The United Kingdom, the world’s fifth largest economy, is a leading centre of global finance, boasts a “fundamentally strong” economy and currently enjoys record low levels of unemployment. But despite such prosperity, one fifth of its population (14 million people) live in poverty. Four million of those are more than 50 per cent below the poverty line³ and 1.5 million experienced destitution in 2017, unable to afford basic essentials.⁴ Following drastic changes in government economic policy beginning in 2010, the two preceding decades of progress in tackling child and pensioner poverty have begun to unravel and poverty is again on the rise.⁵ Relative child poverty rates are expected to increase by 7 per cent between 2015 and 2021 and overall child poverty rates to reach close to 40 per cent.⁶ For almost one in every two children to be poor in twenty-first century Britain would not just be a disgrace, but a social calamity and an economic disaster rolled into one.

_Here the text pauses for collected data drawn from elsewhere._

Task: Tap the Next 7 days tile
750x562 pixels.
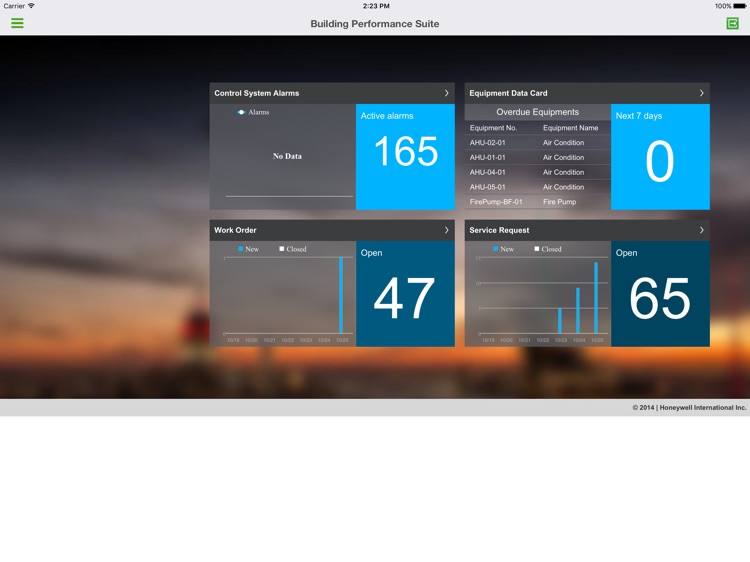Action: point(660,156)
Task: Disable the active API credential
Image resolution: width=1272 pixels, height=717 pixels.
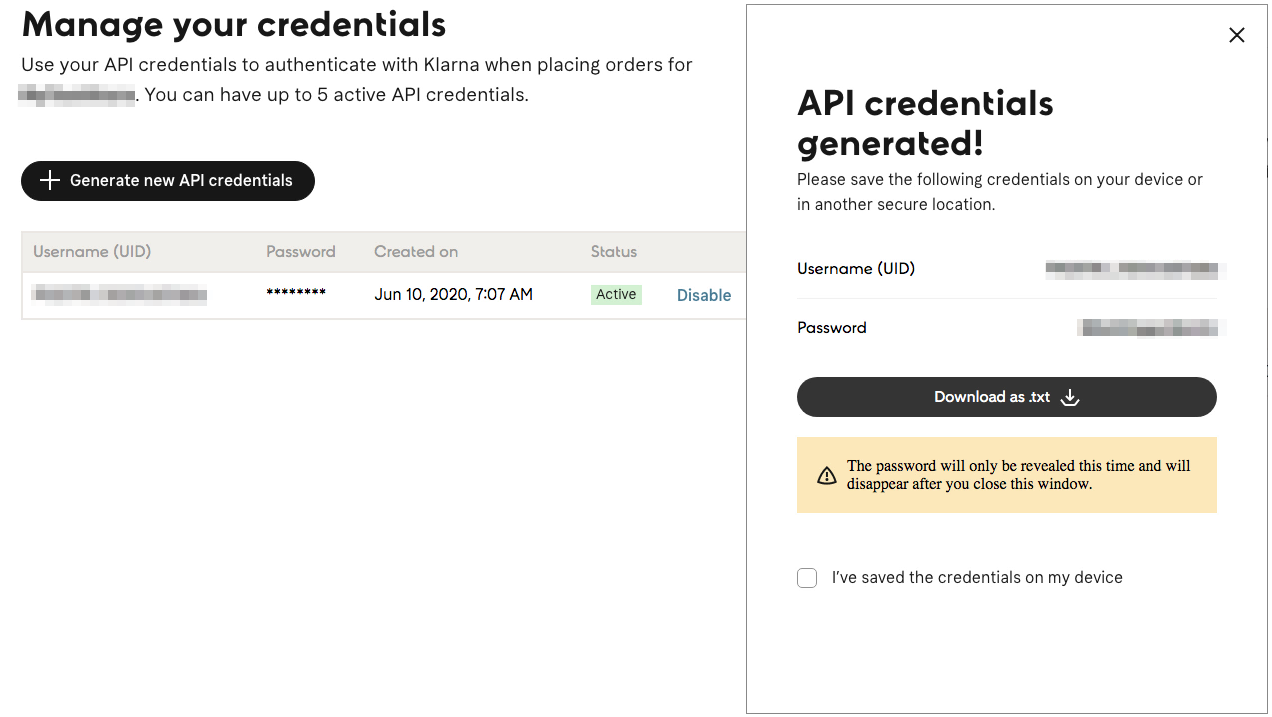Action: click(704, 295)
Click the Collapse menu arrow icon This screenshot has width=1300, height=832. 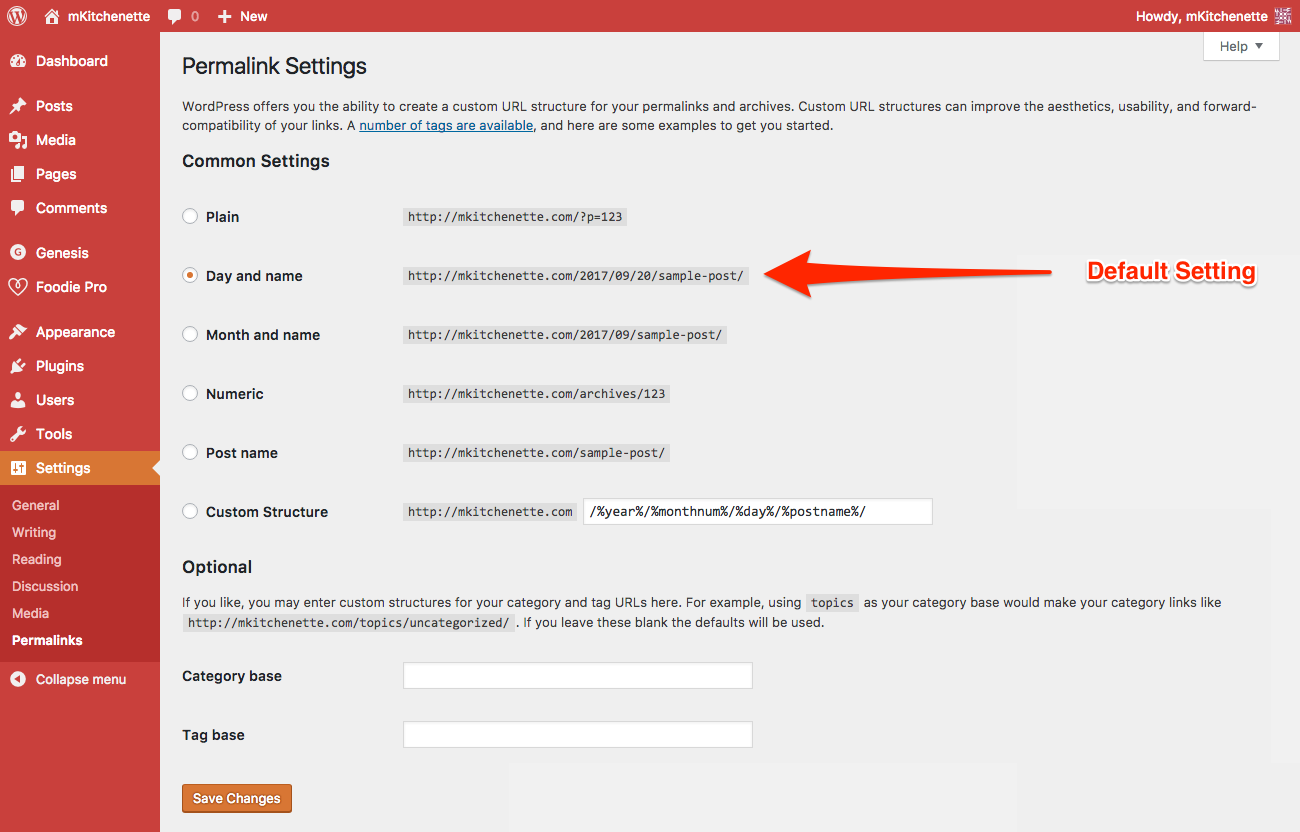pyautogui.click(x=18, y=679)
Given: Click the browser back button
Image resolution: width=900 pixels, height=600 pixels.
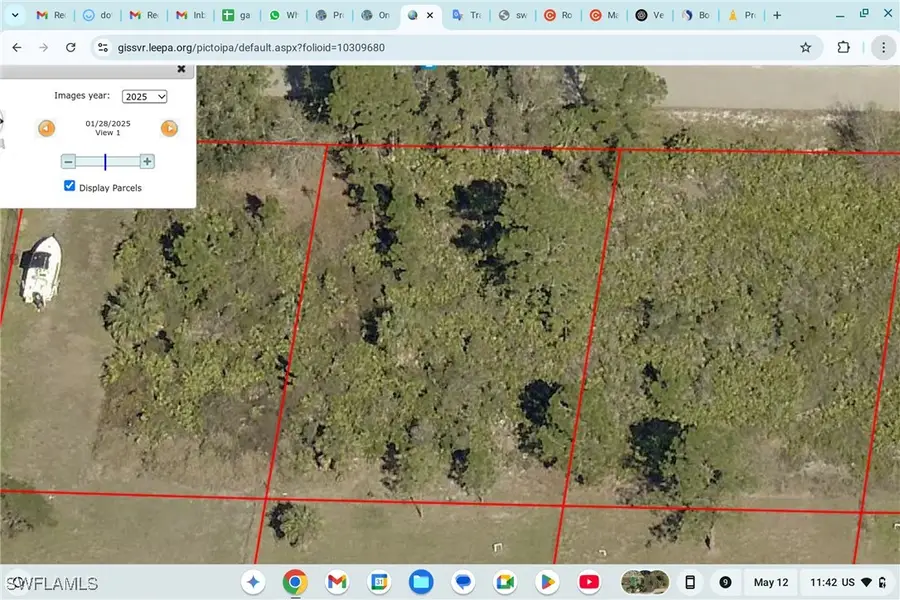Looking at the screenshot, I should [x=16, y=47].
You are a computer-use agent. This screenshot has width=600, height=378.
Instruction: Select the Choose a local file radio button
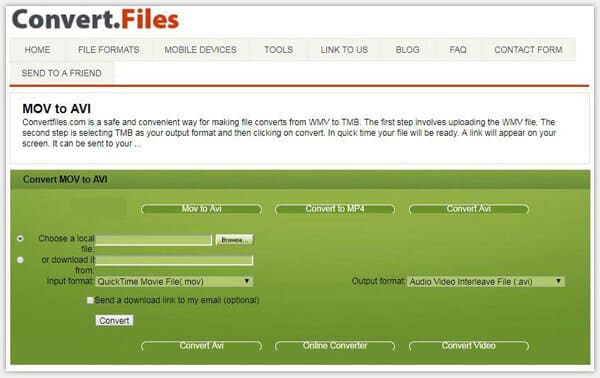tap(20, 238)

But statistics alone cannot capture the full picture of poverty in the United Kingdom, much of it the direct result of government policies (unless otherwise indicated, “Government” in the present report refers to the United Kingdom Government). Official denials notwithstanding, it is obvious to anyone who opens their eyes. There has been a shocking increase in the number of food banks and major increases in homelessness and rough sleeping; a growing number of homeless families – 24,000 between April and June of 2018 – have been dispatched to live in accommodation far from their schools, jobs and community networks;⁷ life expectancy is falling for certain groups; and the legal aid system has been decimated, thus shutting out large numbers of low-income persons from the once- proud justice system. Government reforms have often denied benefits to people with severe disabilities and pushed them into unsuitable work, single mothers struggling to cope in very difficult circumstances have been left far worse off, care for those with mental illnesses has deteriorated dramatically, and teachers’ real salaries have been slashed.⁸ The number of emergency admissions to hospitals of homeless people (“of no fixed abode”) increased sevenfold between 2008–2009 and 2017–2018.⁹
In the past, the worst casualties of these “reforms” would have received at least minimal protection from the broader social safety net. But austerity policies have deliberately gutted local authorities and thereby effectively eliminated many social services, reduced policing services to skeletal proportions, closed libraries in record numbers, shrunk community and youth centres, and sold off public spaces and buildings including parks and recreation centres. It is hardly surprising that civil society has reported unheard-of levels of loneliness and isolation, prompting the Government to appoint a Minister for Suicide Prevention. The bottom line is that much of the glue that has held British society together since the Second World War has been deliberately removed and replaced with a harsh and uncaring ethos.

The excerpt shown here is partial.